Pathological significance of interaction of Synphilin-1 with mutated alpha-synuclein is well known to have serious consequences in causing the formation of inclusion bodies that are linked to Parkinson's disease (PD). Information extracted so far pointed out that specific mutations, A53T, A30P, and E46K, in alpha-synuclein promote such interactions. However, a detailed structural study of this interaction is pending due to the unavailability of the complete structures of the large protein Synphilin-1 of chain length 919 residues and the mutated alpha-synuclein having all the reported specific mutations so far. In this study, a semi-automatic pipeline-based meta-predictor, AlphaLarge, is created to predict high-fidelity structures of large proteins like Synphilin-1 given the limitations of the existing protocols. AlphaLarge recruits a novel augmented AlphaFold model that uses a divide and conquer based strategy on the foundation of a self-sourced template dataset to choose the best structure model through their standard validations. The structure models were re-validated by a Protein Mediated Interaction Analysis (PMIA) formalism that uses the existing structurally relevant information of these proteins. For the training dataset, the new method, AlphaLarge, performed reasonably better than AlphaFold.
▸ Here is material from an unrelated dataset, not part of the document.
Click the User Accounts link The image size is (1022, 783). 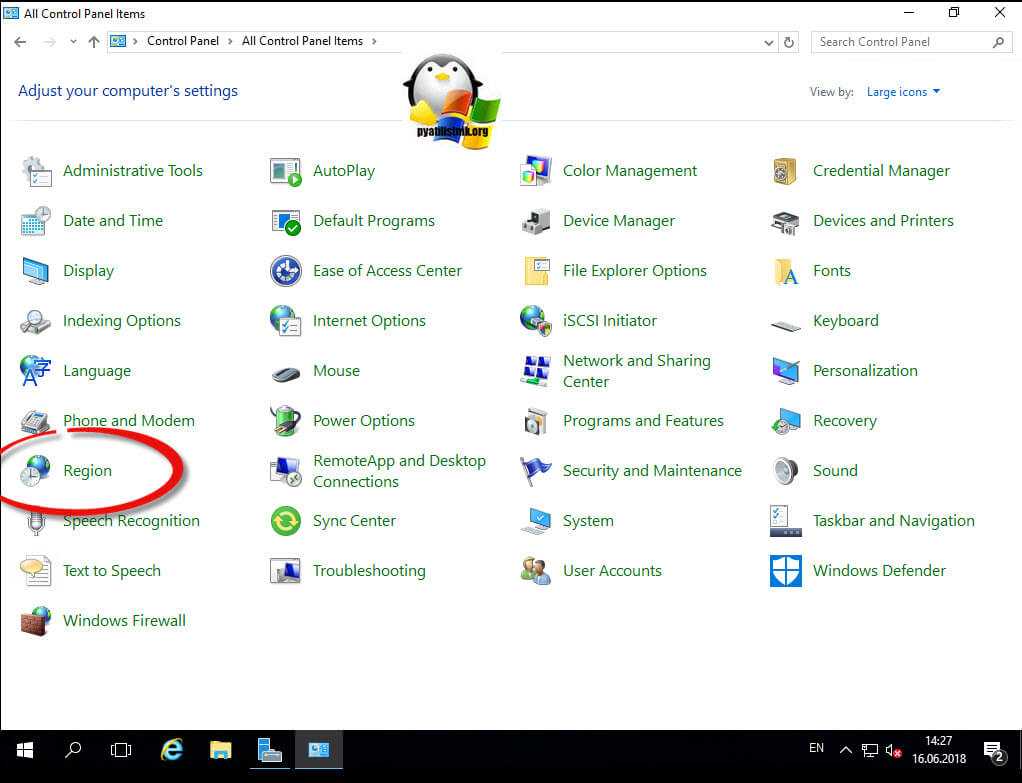point(612,571)
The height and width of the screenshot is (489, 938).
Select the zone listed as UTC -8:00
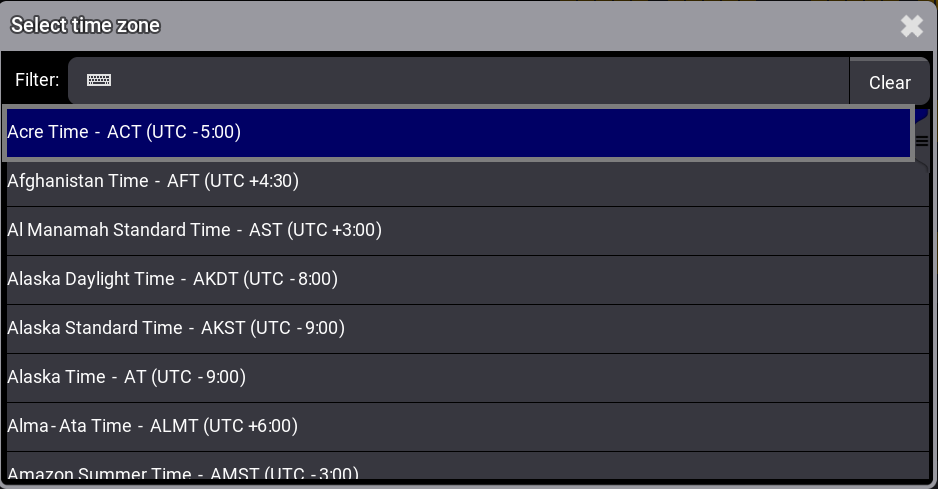coord(467,280)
Also, the new residue- and domain-based structural details of interactions of resultant best structure models of Synphilin-1 and both wild and mutated alpha-synuclein are extracted using PMIA. This result paves the way for better screening of target specific drugs to control the progression of PD, in particular, and research on any kind of pathophysiology involving large proteins of unknown structures, in general.